• [WHAT IS ASKED]: Reproduce the records word for word, starting at the line that contains "Image resolution: width=1024" and ending at the line that contains "(x=15, y=222)", with both of those lines included. Leave the pictures out of your answer.

### PROVIDED DATA

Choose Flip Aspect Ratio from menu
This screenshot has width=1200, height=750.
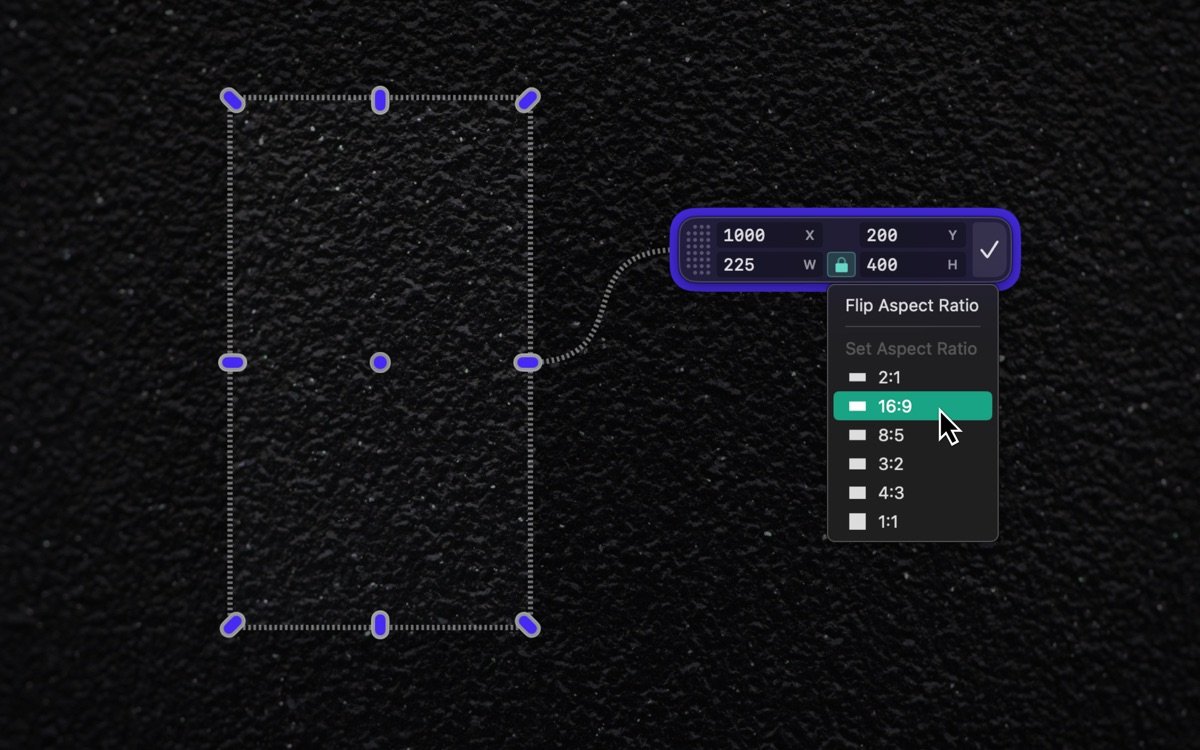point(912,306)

######
### PROVIDED DATA

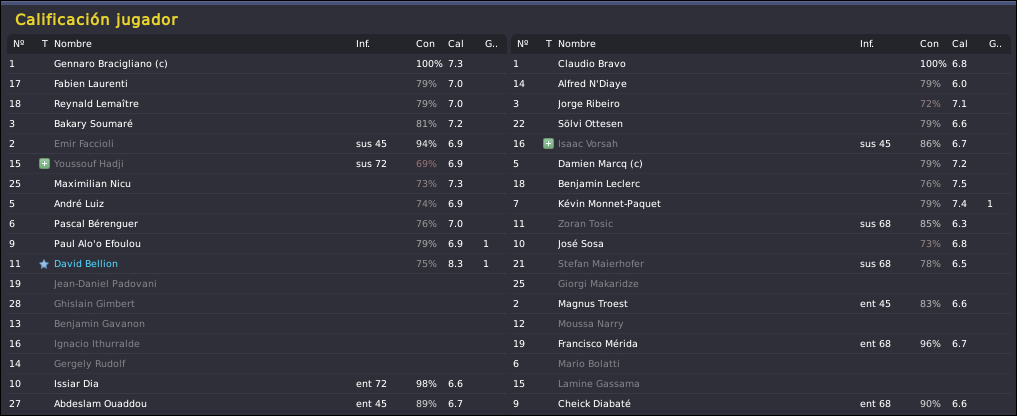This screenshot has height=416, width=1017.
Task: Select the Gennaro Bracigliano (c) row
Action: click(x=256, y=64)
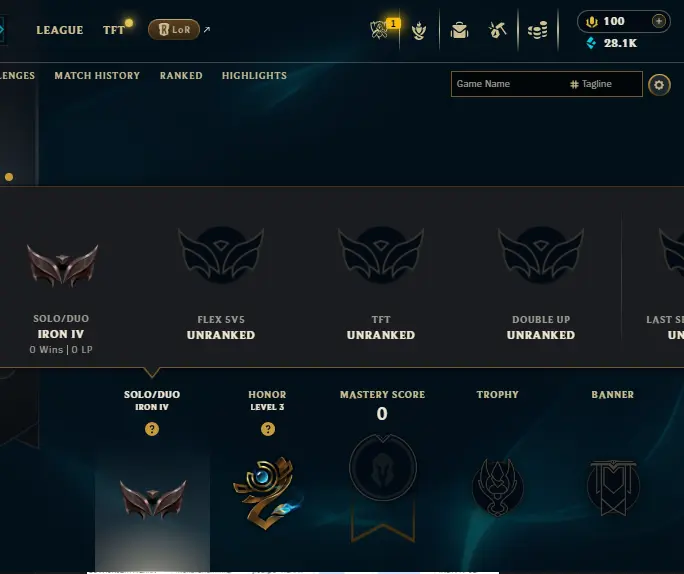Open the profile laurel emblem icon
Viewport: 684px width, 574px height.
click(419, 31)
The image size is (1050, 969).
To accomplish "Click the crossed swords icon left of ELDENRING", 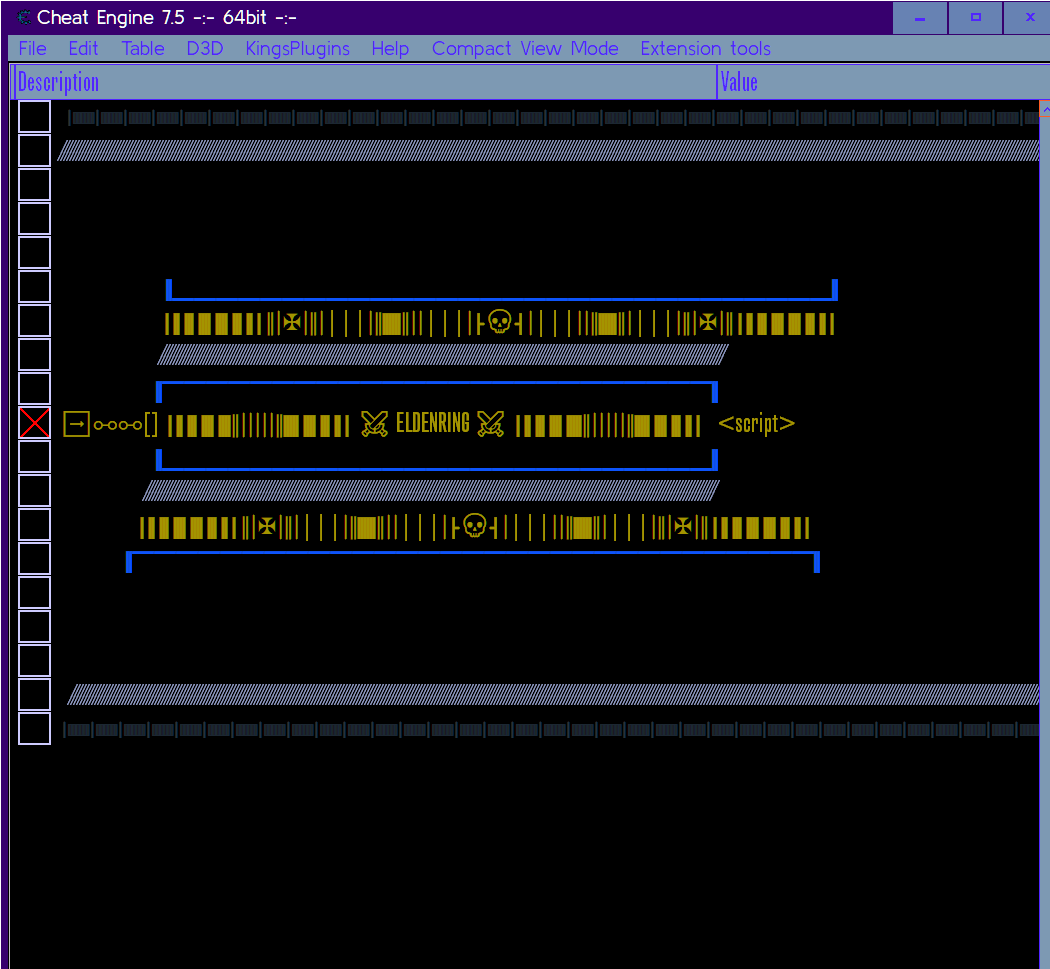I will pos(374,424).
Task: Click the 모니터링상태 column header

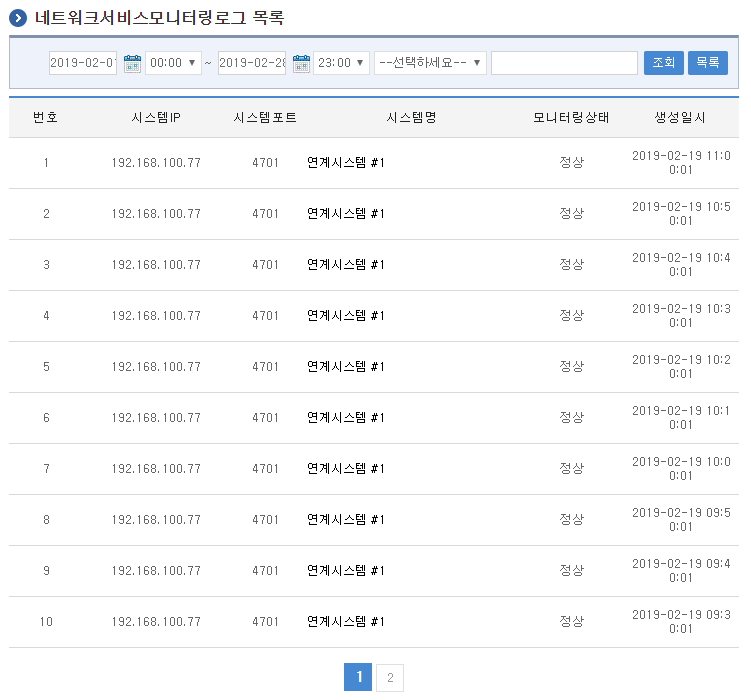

######
### PROVIDED DATA

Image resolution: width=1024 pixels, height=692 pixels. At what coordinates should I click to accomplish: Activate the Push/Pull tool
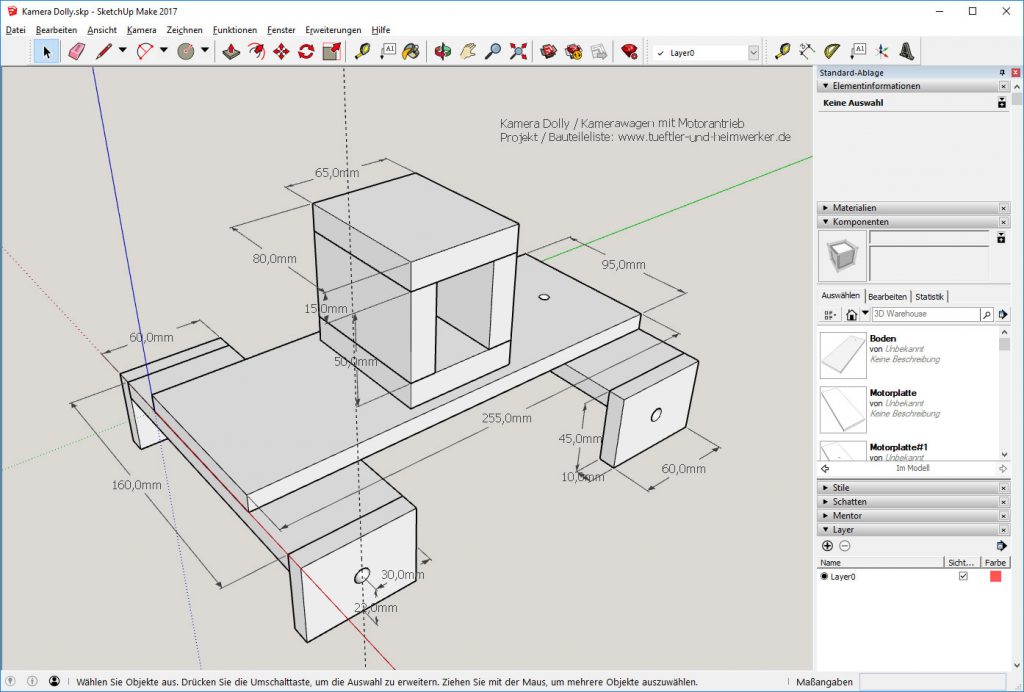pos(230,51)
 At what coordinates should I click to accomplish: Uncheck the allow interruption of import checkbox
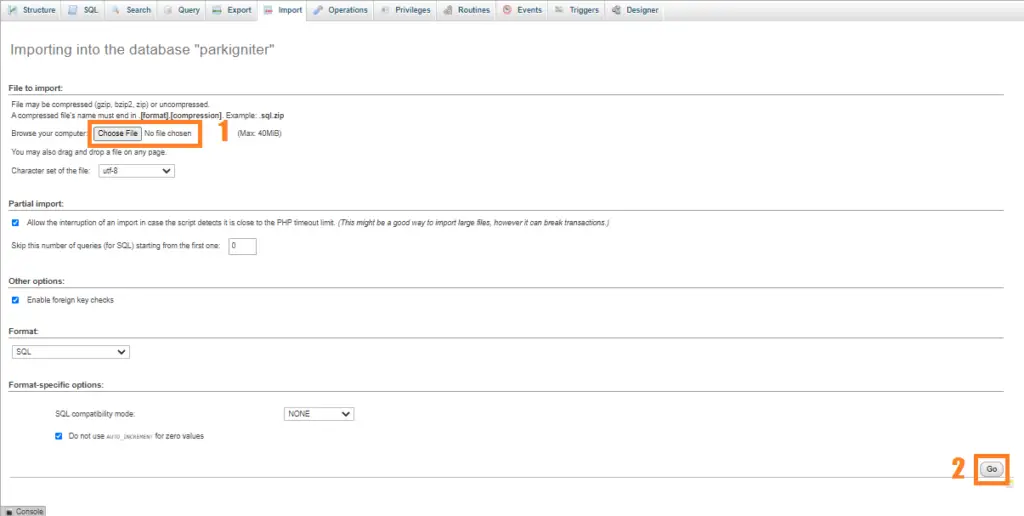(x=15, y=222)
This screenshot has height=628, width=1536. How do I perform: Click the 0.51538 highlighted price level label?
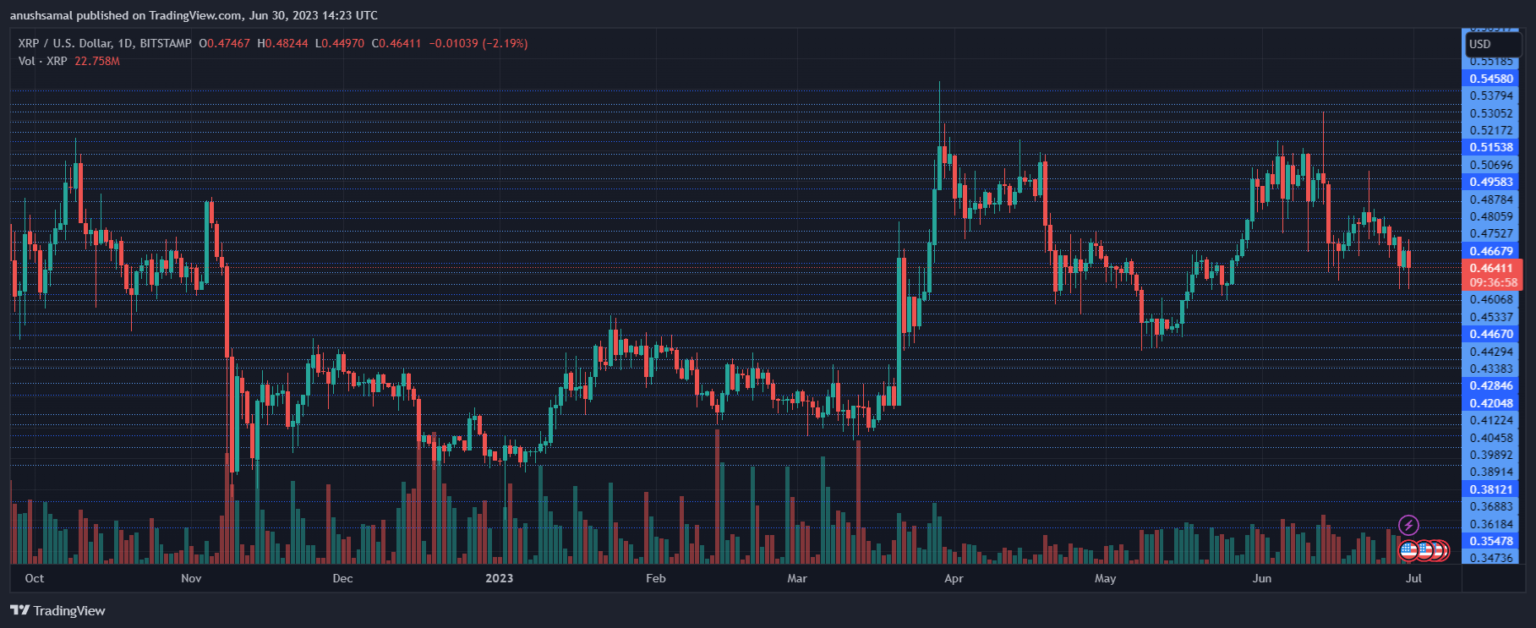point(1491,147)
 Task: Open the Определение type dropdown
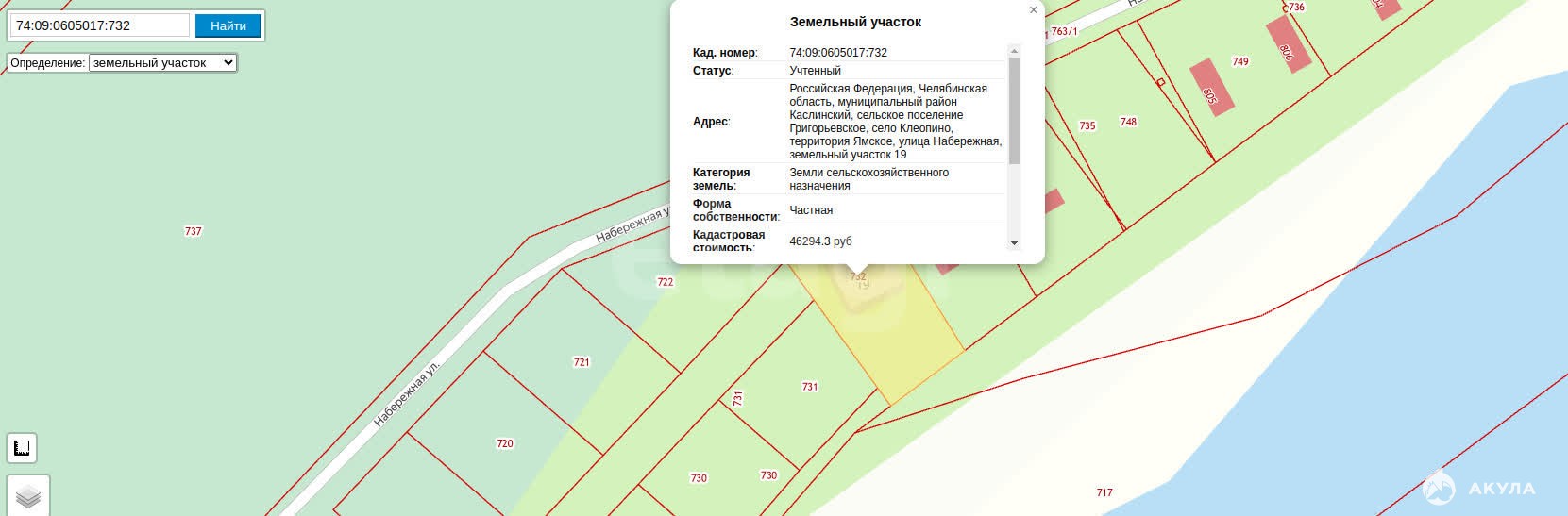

######

• [OUTPUT FOR THIS TASK]:
Image resolution: width=1024 pixels, height=692 pixels. At what coordinates should I click to accomplish: Activate the Push/Pull tool
pos(230,51)
 At what coordinates should I click to accomplish: Uncheck the allow interruption of import checkbox
(x=15, y=222)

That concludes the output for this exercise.